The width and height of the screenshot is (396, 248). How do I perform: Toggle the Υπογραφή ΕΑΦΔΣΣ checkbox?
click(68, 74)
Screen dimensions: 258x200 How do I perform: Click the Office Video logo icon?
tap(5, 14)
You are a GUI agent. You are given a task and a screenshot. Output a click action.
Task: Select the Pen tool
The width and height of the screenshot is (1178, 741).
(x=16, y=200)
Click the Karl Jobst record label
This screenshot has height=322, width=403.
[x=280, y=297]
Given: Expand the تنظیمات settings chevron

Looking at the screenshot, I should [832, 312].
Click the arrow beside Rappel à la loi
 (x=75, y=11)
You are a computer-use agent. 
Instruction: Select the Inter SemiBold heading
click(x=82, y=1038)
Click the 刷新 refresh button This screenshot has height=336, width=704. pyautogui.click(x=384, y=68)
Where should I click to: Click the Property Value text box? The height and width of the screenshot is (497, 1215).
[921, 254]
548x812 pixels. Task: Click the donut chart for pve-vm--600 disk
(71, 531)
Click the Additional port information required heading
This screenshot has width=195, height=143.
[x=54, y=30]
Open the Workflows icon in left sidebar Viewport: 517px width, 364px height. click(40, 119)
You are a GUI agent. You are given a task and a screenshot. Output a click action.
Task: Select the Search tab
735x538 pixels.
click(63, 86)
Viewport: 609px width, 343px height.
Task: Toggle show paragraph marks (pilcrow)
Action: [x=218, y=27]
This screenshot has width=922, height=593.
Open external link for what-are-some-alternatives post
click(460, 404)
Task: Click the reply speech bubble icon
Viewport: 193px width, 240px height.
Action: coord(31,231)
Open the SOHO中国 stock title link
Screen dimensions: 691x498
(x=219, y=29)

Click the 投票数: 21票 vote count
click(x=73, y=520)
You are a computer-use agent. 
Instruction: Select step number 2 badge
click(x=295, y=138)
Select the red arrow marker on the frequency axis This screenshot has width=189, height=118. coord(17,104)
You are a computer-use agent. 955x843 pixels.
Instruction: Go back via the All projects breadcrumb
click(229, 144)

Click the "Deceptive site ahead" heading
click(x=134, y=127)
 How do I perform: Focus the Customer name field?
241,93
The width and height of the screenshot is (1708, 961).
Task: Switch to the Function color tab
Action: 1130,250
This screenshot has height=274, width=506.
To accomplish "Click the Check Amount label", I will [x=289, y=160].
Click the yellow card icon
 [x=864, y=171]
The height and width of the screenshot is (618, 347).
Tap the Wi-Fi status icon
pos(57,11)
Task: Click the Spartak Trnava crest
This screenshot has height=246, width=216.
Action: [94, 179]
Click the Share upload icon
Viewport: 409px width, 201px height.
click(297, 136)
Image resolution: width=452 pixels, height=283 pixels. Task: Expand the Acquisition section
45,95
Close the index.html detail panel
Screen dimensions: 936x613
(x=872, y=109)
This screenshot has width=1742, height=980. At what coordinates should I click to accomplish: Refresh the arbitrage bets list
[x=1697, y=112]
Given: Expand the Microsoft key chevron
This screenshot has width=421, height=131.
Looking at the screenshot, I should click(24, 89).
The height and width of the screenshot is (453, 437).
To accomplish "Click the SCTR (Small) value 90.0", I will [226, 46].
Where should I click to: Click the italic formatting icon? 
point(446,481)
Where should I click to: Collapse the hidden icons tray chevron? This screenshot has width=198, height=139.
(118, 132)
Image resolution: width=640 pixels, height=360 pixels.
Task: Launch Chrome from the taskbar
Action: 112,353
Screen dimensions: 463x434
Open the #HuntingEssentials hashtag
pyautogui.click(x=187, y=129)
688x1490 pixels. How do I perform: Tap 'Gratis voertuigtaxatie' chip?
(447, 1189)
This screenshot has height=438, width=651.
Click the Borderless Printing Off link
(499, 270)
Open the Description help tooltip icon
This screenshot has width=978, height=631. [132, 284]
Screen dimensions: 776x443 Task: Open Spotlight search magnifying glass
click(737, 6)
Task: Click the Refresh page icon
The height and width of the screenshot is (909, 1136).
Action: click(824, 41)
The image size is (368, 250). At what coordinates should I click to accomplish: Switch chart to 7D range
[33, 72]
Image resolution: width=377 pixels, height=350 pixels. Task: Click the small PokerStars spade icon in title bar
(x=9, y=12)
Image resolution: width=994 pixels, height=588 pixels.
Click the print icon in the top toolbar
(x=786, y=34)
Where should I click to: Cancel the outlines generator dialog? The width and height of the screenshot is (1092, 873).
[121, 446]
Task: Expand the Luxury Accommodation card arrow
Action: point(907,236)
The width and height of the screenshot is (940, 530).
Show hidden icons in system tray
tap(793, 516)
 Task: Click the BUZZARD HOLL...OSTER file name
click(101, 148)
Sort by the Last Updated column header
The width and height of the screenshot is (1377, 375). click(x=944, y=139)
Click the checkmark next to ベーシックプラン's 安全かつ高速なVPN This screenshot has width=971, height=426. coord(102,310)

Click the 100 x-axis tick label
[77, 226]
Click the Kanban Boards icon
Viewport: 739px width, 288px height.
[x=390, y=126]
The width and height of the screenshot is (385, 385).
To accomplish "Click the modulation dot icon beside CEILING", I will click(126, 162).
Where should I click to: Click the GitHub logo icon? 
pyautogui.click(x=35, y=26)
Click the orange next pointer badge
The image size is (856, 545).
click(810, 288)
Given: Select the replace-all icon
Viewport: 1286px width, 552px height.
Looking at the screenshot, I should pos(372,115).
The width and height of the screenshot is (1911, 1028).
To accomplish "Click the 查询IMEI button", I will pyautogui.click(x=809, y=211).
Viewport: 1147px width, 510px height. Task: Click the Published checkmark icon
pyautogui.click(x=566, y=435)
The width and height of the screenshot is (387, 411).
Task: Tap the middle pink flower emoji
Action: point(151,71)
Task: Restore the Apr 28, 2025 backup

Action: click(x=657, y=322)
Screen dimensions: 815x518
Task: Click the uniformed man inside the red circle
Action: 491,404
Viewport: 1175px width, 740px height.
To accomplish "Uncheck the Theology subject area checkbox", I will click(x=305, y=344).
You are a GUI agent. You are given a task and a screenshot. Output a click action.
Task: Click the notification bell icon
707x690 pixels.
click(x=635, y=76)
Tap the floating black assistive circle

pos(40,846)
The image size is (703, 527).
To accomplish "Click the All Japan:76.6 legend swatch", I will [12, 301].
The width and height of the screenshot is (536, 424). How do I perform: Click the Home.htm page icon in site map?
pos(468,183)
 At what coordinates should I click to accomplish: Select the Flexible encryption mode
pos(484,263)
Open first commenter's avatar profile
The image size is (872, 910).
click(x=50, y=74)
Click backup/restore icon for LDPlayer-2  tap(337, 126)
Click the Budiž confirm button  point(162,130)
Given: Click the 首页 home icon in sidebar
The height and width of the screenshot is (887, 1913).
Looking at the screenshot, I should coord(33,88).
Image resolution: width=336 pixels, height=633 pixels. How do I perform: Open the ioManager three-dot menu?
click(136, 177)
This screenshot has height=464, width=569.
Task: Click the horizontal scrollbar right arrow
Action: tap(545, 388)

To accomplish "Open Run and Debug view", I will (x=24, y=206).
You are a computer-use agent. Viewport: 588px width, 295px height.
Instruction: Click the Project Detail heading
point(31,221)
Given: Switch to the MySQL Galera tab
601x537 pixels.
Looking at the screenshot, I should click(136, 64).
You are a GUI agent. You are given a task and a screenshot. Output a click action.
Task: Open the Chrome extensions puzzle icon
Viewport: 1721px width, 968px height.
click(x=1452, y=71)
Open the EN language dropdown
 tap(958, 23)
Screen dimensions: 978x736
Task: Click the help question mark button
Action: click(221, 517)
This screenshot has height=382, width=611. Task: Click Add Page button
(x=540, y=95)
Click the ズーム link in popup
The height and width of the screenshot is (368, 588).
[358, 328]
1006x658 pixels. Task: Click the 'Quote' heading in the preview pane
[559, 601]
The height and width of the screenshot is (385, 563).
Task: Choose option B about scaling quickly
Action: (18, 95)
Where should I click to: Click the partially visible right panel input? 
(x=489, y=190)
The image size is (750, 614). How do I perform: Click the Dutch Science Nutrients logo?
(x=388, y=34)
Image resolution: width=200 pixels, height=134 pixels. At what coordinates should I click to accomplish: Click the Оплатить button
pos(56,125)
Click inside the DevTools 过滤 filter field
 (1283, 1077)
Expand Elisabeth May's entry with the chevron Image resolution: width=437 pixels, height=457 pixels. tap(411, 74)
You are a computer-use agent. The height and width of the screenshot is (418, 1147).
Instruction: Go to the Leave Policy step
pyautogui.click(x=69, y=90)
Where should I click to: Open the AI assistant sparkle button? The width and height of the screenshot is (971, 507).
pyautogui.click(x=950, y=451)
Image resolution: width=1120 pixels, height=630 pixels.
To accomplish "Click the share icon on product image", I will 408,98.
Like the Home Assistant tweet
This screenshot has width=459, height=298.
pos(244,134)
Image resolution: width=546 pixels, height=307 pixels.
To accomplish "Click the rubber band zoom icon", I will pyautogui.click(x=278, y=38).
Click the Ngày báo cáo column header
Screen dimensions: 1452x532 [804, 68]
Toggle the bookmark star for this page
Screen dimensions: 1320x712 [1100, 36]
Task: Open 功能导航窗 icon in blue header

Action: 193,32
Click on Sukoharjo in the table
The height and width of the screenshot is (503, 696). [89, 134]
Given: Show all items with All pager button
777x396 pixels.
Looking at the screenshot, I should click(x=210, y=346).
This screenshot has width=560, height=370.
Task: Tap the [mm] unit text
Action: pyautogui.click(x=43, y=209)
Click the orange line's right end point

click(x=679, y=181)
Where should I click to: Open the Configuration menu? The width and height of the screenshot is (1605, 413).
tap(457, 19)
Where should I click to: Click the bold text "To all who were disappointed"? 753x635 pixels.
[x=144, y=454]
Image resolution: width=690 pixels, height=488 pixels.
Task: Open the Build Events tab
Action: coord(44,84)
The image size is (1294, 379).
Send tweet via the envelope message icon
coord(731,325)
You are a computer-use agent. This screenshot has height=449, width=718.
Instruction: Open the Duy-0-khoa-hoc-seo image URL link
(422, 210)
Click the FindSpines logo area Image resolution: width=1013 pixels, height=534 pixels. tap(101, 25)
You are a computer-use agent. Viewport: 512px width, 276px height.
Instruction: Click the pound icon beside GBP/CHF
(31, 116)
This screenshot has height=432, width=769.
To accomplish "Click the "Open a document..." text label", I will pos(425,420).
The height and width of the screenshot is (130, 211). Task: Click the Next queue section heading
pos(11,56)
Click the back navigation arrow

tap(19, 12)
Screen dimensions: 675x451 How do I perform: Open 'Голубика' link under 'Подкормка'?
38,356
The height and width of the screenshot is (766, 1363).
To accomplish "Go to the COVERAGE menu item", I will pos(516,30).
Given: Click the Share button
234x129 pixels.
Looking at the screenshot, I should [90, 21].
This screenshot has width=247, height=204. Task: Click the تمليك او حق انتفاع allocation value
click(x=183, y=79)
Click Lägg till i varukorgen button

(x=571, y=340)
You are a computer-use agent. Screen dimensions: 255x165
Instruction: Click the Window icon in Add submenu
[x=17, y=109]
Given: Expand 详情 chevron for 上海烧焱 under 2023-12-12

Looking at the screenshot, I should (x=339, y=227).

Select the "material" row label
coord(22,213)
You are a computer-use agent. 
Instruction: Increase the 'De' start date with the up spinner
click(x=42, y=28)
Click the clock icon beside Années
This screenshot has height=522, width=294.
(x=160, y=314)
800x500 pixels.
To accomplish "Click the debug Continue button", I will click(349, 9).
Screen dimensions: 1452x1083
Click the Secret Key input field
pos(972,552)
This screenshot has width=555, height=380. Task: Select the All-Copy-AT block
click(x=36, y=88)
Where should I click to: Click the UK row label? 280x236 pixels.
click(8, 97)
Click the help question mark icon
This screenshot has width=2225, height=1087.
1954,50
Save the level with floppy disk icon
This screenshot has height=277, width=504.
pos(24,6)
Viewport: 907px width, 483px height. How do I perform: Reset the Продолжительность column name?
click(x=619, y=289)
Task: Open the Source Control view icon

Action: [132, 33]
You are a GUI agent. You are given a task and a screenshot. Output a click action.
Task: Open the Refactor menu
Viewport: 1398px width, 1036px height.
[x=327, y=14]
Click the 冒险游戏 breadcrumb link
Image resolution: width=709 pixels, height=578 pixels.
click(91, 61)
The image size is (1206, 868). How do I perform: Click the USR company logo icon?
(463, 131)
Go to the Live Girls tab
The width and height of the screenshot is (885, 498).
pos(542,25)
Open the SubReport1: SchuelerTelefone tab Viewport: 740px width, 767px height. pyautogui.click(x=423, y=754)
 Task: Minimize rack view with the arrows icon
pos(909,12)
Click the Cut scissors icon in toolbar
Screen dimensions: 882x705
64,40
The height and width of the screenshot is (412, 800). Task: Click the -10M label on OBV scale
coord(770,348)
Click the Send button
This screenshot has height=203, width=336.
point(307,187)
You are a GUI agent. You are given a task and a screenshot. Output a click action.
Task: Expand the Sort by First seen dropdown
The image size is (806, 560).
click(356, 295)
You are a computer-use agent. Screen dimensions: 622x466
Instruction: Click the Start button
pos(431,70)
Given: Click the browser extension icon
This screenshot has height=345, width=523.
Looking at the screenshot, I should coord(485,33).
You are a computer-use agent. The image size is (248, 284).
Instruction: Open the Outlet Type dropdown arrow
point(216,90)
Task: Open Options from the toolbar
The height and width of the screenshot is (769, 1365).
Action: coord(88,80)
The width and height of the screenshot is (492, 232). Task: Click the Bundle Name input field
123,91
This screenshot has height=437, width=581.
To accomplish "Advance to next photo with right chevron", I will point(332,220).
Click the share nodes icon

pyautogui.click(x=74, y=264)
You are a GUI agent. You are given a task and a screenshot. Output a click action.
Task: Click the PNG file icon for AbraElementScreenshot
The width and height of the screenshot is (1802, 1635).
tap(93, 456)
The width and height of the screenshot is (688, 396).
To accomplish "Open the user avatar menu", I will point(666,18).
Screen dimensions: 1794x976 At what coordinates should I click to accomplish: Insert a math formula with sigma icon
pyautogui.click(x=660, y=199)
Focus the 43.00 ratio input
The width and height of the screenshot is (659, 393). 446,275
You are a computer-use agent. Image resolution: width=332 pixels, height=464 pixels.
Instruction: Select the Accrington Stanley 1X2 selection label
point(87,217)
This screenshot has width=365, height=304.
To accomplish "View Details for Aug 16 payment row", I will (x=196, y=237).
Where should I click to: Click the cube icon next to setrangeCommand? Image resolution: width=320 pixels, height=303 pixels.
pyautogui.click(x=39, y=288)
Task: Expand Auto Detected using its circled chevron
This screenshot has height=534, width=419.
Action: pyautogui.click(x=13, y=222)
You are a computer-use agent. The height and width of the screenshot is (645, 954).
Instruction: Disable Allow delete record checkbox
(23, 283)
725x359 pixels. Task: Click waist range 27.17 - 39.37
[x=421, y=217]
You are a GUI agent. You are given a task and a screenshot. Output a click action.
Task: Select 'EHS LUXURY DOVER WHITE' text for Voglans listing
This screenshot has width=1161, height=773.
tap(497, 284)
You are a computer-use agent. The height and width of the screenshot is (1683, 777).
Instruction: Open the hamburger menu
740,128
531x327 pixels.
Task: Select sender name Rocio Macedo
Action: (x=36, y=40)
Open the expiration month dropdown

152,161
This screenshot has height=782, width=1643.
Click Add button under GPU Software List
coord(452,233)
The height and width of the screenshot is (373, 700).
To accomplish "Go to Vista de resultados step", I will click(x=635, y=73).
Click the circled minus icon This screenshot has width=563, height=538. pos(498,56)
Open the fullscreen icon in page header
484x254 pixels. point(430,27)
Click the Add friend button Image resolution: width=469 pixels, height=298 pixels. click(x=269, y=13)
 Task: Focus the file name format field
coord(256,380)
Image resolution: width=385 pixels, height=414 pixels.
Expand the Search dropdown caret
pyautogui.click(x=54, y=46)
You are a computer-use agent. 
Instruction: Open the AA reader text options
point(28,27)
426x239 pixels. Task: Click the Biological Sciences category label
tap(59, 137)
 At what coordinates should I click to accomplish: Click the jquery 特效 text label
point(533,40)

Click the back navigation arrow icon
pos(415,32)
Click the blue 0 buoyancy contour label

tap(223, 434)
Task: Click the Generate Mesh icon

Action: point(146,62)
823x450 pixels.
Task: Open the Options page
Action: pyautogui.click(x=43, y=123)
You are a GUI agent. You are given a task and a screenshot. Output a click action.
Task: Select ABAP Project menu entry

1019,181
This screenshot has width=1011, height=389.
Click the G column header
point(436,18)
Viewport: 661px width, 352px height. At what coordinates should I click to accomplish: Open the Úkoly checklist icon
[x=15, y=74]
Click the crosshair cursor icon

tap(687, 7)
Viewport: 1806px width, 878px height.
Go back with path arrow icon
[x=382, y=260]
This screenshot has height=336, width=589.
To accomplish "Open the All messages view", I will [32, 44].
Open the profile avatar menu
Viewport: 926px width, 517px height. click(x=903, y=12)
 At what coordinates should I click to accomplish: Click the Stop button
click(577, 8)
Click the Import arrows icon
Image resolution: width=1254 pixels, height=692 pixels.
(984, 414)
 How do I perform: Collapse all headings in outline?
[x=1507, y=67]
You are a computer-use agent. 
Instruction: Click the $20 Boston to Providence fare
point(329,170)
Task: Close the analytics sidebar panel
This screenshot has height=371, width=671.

■ ■ ■ ■ ■ ■ ■

* _EXERCISE REQUIREMENTS_:
Render the part of the rows above that opens with the line containing "Close the index.html detail panel" and closes with the line containing "click(737, 6)" as a numbered list, leaving out any blank lines.

* _EXPECTED ANSWER_:
1. Close the index.html detail panel
2. Screen dimensions: 936x613
3. (x=872, y=109)
4. This screenshot has width=1742, height=980. At what coordinates should I click to accomplish: Refresh the arbitrage bets list
5. [x=1697, y=112]
6. Given: Expand the Microsoft key chevron
7. This screenshot has width=421, height=131.
8. Looking at the screenshot, I should click(24, 89).
9. The height and width of the screenshot is (453, 437).
10. To accomplish "Click the SCTR (Small) value 90.0", I will [226, 46].
11. Where should I click to: Click the italic formatting icon? 
12. point(446,481)
13. Where should I click to: Collapse the hidden icons tray chevron? This screenshot has width=198, height=139.
14. (118, 132)
15. Image resolution: width=640 pixels, height=360 pixels.
16. Task: Launch Chrome from the taskbar
17. Action: 112,353
18. Screen dimensions: 463x434
19. Open the #HuntingEssentials hashtag
20. pyautogui.click(x=187, y=129)
21. 688x1490 pixels. How do I perform: Tap 'Gratis voertuigtaxatie' chip?
22. (447, 1189)
23. This screenshot has height=438, width=651.
24. Click the Borderless Printing Off link
25. (499, 270)
26. Open the Description help tooltip icon
27. This screenshot has width=978, height=631. [132, 284]
28. Screen dimensions: 776x443 Task: Open Spotlight search magnifying glass
29. click(737, 6)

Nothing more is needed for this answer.